# Birthday problem: Let X be number of people needed for a match. Find the PMF of X.

People are arriving at a party one at a time. While waiting for more people to arrive they entertain themselves by comparing their birthdays. Let X be the number of people needed to obtain a birthday match, i.e., before person X arrives there are no two people with the same birthday, but when person X arrives there is a match. Find the PMF of X. (Introduction to Probability, Blitzstein and Hwang, p.128)

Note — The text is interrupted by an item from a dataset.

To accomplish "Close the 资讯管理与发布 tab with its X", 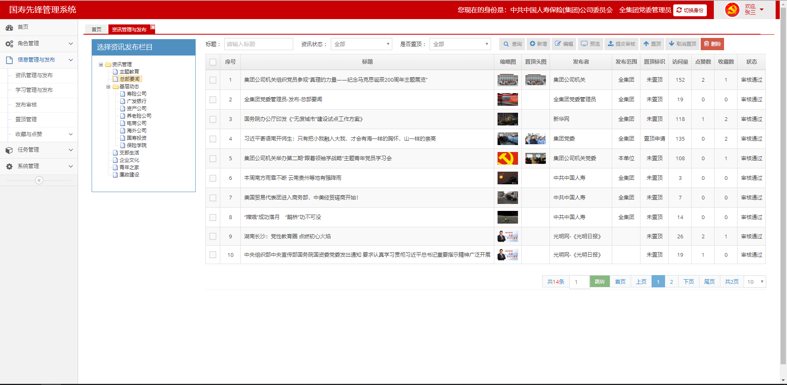I will pos(153,27).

The CDF is $$P(X\leq k) = 1 - \frac{\binom{365}{k}k!}{365^k}$$, so the PMF can be obtained by:

\begin{align} \\ P(X=k) &= P(X\leq k) - P(X\leq k-1)\\\\ &= \left( 1 - \frac{\binom{365}{k}k!}{365^k} \right) - \left( 1 - \frac{\binom{365}{k-1}(k-1)!}{365^{k-1}} \right) \\\\ &= \frac{(k-1)}{365^k} \binom{365}{k-1} (k-1)! \\\\ &=(k-1)*\left(1-P(X \leq k-1 \right)) \\\\ &= (k-1) * P(X > k-1) \end{align}

Is this correct? How do you interpret the results? How to arrive at the PMF without using the CDF?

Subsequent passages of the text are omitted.